Exercise instructions:
Please retype the material exactly, everything from the line containing "The height and width of the screenshot is (546, 1024)." down to the line containing "pyautogui.click(x=36, y=31)", with both of those lines included.

Entries:
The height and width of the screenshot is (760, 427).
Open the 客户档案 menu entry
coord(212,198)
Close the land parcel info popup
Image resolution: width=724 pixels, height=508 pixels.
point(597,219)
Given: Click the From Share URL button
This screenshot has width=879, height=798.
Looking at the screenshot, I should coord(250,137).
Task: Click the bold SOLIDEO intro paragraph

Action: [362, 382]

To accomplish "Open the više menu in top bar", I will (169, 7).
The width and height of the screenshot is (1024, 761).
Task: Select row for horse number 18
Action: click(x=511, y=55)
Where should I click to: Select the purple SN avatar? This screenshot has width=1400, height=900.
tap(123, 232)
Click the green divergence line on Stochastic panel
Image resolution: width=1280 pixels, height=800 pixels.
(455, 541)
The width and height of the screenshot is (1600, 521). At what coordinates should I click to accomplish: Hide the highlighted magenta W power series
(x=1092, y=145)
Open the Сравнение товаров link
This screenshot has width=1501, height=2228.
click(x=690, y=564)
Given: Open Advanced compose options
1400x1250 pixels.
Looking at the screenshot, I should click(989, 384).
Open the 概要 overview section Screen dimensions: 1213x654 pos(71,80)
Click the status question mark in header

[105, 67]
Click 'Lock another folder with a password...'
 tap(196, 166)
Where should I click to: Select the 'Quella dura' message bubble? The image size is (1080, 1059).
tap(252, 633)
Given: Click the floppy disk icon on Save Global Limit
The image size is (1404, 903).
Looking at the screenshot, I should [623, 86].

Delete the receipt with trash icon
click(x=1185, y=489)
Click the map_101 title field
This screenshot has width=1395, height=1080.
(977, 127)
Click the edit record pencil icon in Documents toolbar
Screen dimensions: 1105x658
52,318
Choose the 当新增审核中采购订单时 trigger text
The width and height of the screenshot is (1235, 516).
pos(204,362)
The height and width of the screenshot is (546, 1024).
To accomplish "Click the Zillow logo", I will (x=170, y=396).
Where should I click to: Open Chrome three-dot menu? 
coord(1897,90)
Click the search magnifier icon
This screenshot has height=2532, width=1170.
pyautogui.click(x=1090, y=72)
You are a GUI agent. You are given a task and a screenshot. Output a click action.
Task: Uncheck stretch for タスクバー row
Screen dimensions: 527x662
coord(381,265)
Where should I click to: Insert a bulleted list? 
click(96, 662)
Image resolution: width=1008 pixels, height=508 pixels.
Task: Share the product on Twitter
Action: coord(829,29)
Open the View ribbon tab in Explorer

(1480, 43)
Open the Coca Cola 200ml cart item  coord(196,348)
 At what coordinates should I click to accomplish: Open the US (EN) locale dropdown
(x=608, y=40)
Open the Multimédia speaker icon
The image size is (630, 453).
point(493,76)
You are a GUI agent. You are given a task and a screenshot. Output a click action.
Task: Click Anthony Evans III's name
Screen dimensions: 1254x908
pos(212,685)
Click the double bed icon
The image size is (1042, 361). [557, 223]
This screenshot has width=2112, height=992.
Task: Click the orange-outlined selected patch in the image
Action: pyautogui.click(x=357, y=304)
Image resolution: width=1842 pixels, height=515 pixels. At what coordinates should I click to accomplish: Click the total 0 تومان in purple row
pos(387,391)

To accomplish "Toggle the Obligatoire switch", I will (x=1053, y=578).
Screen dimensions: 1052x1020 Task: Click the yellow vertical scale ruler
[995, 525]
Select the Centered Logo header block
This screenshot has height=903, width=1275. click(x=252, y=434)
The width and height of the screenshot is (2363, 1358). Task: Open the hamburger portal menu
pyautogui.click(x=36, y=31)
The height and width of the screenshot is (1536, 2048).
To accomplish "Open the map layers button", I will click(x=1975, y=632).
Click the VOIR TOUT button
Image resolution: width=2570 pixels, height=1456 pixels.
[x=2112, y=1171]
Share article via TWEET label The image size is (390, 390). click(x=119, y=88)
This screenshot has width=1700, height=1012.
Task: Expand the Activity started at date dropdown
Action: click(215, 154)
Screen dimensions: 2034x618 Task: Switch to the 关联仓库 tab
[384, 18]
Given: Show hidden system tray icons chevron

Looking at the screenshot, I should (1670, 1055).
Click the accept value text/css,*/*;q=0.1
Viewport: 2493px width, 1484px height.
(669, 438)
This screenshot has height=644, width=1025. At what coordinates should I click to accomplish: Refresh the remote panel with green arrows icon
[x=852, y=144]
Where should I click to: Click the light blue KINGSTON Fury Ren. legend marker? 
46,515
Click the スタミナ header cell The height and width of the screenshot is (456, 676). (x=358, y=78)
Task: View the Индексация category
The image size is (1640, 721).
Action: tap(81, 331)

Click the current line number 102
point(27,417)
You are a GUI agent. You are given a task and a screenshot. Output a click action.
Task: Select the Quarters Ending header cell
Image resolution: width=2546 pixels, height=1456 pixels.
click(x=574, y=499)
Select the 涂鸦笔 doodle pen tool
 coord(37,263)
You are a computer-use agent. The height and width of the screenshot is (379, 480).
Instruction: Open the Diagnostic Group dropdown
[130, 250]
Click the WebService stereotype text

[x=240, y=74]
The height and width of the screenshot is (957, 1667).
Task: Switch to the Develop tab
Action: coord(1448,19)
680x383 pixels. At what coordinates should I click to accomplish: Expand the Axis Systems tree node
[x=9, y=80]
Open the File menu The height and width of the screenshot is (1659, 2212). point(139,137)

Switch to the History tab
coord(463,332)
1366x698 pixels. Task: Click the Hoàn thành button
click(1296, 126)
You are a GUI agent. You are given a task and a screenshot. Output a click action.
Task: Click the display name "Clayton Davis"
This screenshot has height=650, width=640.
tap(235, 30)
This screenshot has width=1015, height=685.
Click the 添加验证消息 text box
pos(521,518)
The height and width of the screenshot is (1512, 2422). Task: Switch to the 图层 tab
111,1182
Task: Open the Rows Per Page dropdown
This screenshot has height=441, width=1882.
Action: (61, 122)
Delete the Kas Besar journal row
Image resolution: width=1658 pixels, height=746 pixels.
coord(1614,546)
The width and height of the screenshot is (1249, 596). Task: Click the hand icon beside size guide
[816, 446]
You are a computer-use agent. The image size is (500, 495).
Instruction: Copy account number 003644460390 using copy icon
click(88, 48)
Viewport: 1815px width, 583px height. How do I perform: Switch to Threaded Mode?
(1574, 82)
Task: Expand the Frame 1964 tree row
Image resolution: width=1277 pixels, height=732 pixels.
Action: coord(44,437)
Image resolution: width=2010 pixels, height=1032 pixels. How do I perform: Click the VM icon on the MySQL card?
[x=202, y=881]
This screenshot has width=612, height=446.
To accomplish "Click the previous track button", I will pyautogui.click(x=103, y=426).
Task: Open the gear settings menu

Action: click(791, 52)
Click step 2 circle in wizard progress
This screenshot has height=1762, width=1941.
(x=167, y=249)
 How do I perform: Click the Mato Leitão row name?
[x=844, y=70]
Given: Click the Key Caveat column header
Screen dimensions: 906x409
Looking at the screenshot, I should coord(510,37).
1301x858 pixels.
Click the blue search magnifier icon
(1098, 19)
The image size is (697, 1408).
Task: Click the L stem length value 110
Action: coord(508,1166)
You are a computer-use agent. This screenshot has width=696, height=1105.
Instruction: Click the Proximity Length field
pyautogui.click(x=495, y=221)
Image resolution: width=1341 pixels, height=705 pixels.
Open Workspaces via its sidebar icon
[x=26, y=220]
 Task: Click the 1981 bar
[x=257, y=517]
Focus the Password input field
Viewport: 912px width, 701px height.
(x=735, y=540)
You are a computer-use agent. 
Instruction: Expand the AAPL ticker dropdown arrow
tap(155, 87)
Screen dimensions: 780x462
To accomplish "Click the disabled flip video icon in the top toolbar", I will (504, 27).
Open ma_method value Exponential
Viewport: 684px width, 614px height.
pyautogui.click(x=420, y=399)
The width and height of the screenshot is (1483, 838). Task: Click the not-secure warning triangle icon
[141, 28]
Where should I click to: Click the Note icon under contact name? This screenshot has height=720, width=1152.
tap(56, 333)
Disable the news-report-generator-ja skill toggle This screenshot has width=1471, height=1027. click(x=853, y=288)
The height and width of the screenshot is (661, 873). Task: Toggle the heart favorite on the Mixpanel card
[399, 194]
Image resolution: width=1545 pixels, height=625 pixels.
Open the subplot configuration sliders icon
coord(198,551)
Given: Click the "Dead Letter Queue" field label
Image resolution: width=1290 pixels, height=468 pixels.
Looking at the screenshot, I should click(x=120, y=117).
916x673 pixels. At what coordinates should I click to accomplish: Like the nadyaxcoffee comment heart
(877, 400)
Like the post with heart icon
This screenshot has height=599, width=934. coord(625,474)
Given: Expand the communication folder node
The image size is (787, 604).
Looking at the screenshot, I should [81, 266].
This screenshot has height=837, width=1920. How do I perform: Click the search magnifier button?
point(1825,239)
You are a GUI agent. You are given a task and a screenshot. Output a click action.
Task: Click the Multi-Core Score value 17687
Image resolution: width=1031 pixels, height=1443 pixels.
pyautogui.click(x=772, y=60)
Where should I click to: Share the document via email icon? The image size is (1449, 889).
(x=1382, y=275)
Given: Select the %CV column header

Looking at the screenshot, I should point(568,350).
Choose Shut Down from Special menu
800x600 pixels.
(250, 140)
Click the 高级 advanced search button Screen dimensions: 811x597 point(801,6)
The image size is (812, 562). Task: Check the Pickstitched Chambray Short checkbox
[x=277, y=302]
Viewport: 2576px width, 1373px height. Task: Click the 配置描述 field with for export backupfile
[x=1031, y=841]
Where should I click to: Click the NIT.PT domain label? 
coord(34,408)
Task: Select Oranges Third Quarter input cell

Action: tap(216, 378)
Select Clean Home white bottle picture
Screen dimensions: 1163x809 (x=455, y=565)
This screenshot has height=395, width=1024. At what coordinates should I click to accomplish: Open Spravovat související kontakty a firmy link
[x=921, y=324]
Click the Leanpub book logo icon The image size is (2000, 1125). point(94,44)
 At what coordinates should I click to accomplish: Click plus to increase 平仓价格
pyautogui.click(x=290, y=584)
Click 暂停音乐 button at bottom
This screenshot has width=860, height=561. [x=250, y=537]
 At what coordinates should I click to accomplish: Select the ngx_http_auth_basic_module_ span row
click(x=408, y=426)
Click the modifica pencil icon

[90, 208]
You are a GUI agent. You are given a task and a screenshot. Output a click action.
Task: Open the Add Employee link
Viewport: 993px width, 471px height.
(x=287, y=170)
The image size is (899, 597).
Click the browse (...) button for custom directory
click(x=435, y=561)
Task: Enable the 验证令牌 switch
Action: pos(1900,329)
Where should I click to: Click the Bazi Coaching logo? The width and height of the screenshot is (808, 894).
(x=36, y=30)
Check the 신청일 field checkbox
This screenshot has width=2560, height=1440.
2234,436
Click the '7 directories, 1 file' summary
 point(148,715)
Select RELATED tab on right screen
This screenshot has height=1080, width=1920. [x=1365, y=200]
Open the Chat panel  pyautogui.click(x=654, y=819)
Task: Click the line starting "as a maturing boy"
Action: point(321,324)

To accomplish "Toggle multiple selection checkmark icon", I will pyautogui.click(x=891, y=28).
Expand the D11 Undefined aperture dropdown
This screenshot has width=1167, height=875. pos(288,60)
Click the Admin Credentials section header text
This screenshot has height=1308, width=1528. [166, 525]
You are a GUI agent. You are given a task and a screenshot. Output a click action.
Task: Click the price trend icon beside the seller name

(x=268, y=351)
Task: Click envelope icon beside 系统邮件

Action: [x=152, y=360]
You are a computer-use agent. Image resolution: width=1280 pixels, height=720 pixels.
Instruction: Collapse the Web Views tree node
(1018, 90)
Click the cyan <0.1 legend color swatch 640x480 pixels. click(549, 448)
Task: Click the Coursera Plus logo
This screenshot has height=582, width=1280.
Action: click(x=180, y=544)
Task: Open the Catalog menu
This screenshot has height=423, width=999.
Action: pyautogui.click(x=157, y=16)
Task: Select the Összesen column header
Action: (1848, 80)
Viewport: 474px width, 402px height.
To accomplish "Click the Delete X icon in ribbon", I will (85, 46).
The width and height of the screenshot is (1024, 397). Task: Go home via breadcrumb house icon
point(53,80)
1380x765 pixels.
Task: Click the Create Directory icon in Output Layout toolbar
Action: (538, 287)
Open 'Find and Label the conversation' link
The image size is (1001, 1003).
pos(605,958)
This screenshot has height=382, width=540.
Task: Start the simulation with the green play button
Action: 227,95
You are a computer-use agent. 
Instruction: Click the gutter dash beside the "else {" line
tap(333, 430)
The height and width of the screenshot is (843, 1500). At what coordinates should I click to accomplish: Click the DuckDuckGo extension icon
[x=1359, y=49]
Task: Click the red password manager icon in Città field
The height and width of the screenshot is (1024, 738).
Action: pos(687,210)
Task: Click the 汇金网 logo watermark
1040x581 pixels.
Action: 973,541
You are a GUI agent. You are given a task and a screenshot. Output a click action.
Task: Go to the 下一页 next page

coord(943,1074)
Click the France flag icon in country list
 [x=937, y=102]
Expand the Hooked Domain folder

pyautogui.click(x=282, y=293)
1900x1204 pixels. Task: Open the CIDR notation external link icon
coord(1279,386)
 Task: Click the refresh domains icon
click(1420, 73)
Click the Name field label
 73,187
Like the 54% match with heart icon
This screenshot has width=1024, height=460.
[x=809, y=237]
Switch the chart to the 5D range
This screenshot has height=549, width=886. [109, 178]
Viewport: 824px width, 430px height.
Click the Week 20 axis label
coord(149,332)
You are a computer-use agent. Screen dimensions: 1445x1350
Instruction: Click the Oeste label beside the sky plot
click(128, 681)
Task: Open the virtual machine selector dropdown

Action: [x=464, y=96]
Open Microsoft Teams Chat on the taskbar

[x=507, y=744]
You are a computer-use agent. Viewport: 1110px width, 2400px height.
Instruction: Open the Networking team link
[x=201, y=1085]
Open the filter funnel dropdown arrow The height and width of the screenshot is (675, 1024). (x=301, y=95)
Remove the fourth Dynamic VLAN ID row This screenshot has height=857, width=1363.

Answer to the exercise:
The height and width of the screenshot is (546, 1024).
To accomplish "Click the Zillow logo", I will (x=170, y=396).
Where should I click to: Open Chrome three-dot menu? 
coord(1897,90)
Click the search magnifier icon
This screenshot has height=2532, width=1170.
pyautogui.click(x=1090, y=72)
You are a GUI agent. You are given a task and a screenshot. Output a click action.
Task: Uncheck stretch for タスクバー row
Screen dimensions: 527x662
coord(381,265)
Where should I click to: Insert a bulleted list? 
click(96, 662)
Image resolution: width=1008 pixels, height=508 pixels.
Task: Share the product on Twitter
Action: coord(829,29)
Open the View ribbon tab in Explorer

(1480, 43)
Open the Coca Cola 200ml cart item  coord(196,348)
 At what coordinates should I click to accomplish: Open the US (EN) locale dropdown
(x=608, y=40)
Open the Multimédia speaker icon
The image size is (630, 453).
point(493,76)
You are a GUI agent. You are given a task and a screenshot. Output a click action.
Task: Click Anthony Evans III's name
Screen dimensions: 1254x908
pos(212,685)
Click the double bed icon
The image size is (1042, 361). [557, 223]
This screenshot has width=2112, height=992.
Task: Click the orange-outlined selected patch in the image
Action: pyautogui.click(x=357, y=304)
Image resolution: width=1842 pixels, height=515 pixels. At what coordinates should I click to accomplish: Click the total 0 تومان in purple row
pos(387,391)

To accomplish "Toggle the Obligatoire switch", I will (x=1053, y=578).
Screen dimensions: 1052x1020 Task: Click the yellow vertical scale ruler
[995, 525]
Select the Centered Logo header block
This screenshot has height=903, width=1275. click(x=252, y=434)
The width and height of the screenshot is (2363, 1358). Task: Open the hamburger portal menu
pyautogui.click(x=36, y=31)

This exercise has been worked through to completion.